You probably use Spotify to some capacity on a personal level, but have you thought about using Spotify from a business perspective? It’s time you started. Here are 4 ideas for how to use Spotify as a business or professional.
First things first: if you plan to play Spotify in a business, commercial or public setting – make sure you sign up for Soundtrack Your Brand, Spotify’s platform for businesses. Soundtrack allows you to play Spotify in commercial/public settings and even offers you several tools including explicit music filtering, the ability to schedule your music and the ability to turn playlists into soundtracks.
1. Staff-Based Playlists
This one is particularly good for those in the service industry. Have your staff create a playlist with some of their favourite songs. As the saying goes, music is a window into the soul. Having staff-created playlists is one way to help your customers get to know and connect with your team, makes interesting blog and social media content, and gives a behind-the-scenes look at your team.
One similar example to this is how the Hamilton Ticats football team used Spotify for the 2019 season. They created a series of playlists, each featuring a different player’s pregame playlist (what they listened to as they prepared for that particular game). They released one a week on game days, throughout the season. This offered a connection to the team and players as well as a chance to listen to the same music that the player’s did as they got ready for the game.
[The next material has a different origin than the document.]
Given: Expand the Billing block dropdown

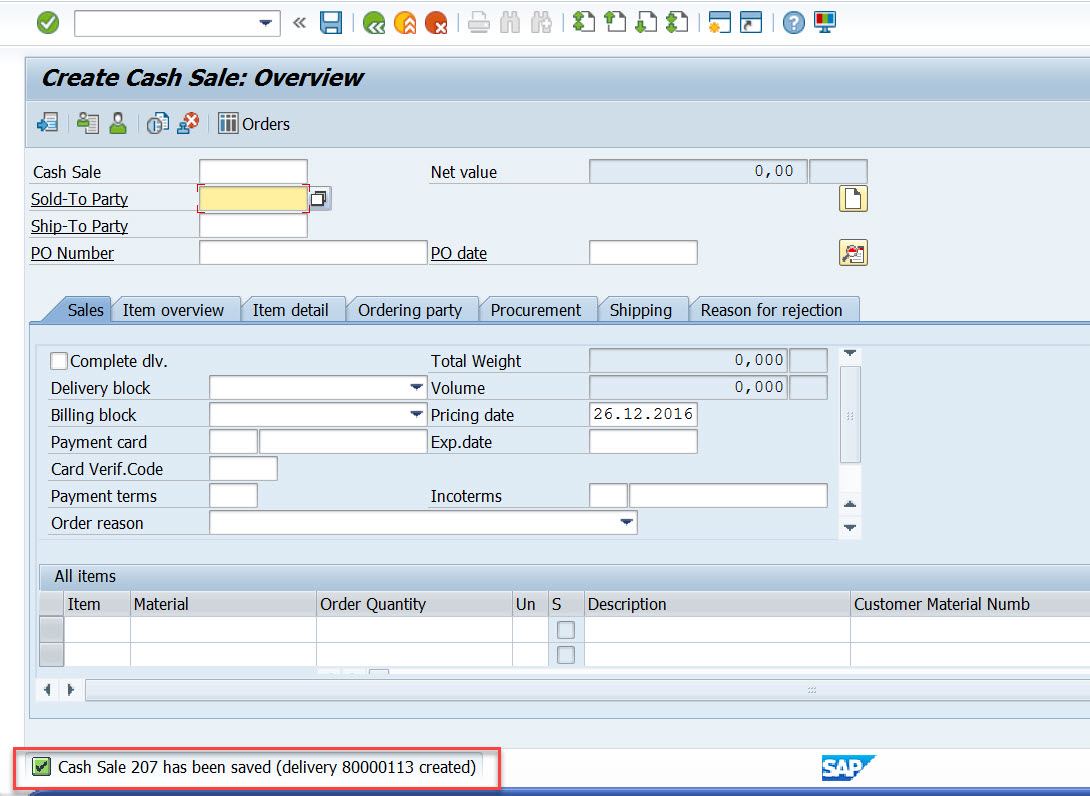Looking at the screenshot, I should click(x=417, y=414).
2. Event-Based Soundtracks
Hosting an event, conference, festival, or market? You’ll likely have background music playing, you might even already be using Spotify. Instead of finding and using someone else’s Soundtrack or channel – why not make your own? Like the staff-based playlists mentioned above, event-based soundtracks would make awesome blog and social media content. You could make it into an ongoing interactive component to your social media posting schedule by getting your audience’s ideas on what songs to add, using the polls feature on Instagram and Twitter, and making the audience part of the decision making process. Edmonton art and craft fair, The Royal Bison has playlists for each of their fairs that are accessible to the public. They also have an awesome podcast called Makers Moment where they feature different local makers each episode. The Royal Bison is an excellent use case for how to leverage Spotify for your event.
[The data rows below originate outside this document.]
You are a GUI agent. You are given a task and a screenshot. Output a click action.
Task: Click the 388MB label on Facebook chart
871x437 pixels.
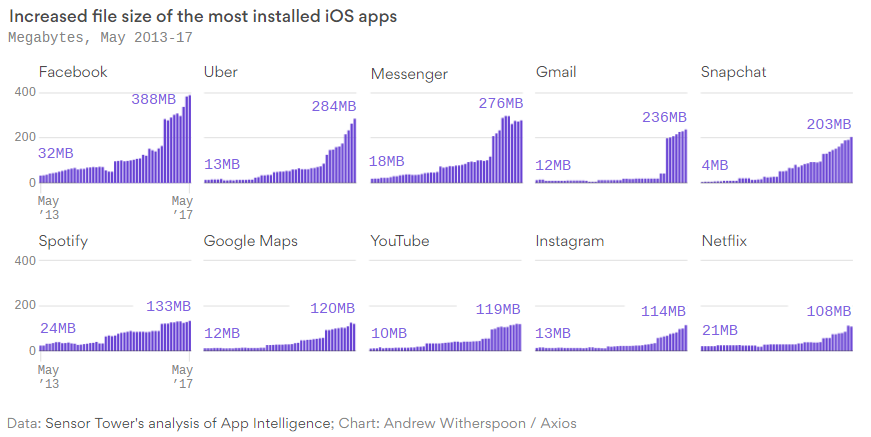pos(153,99)
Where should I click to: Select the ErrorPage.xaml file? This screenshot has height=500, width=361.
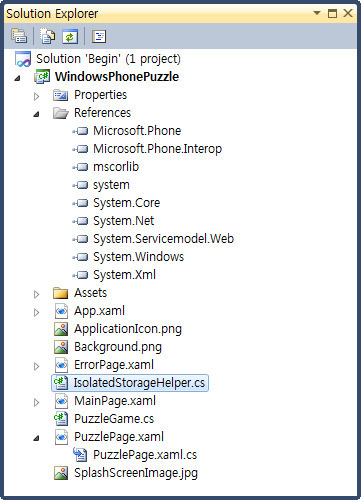[x=114, y=365]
3. Knowledge-Based Podcast Playlists
Many companies have their own podcast. If you do, great! If your business doesn’t have a podcast that’s okay too. You can still use Spotify in a curative way, by building a playlist of podcasts episodes. There are several different routes you could take with this.
One way would be to create a playlist each week/month/quarter with podcast episodes that people in your office are listening to/like.
Another way would be to curate podcast episodes that are good resources for customers. For example, if you are a realtor, you could curate a playlist of useful resources for first time home buyers. This list could be embedded into a blog post, used as social media content, etc.. This approach is particularly actionable for businesses in the service industry, but if you’re a product-based company, you could also curate playlists based off audience interests (what people who use your product would be interested in). For example, if you sell outdoor adventure apparel, you could make a playlist with podcasts on camping, hiking, geocaching, climbing, etc..
Finally, if you sponsor podcasts, your playlist could be episodes that you’ve sponsored from different podcasts. Assuming you’re sponsoring podcasts based on audience interest, there would naturally be some connection between the episodes on your playlist.
4. Mixed Music + Audio Playlists
A mixed music + audio playlist is ideal if you have a product or service that aligns with an activity. For the music side of things, fill your playlist with songs that align with your customers. For the audio side of things, make little segments (15 to 30 seconds long) with product info, tips, faqs, sales, etc and upload each as an episode to a podcast. Then, intermittently drop the podcast episodes (aka audio segments) throughout the music in your playlist. This provides a mix of music with conversation/actionable ideas for a unique outcome.
TLDR: Get creative and leverage Spotify for additional social media and blog content, in every day capacities and to grab your audience’s attention in unexpected ways.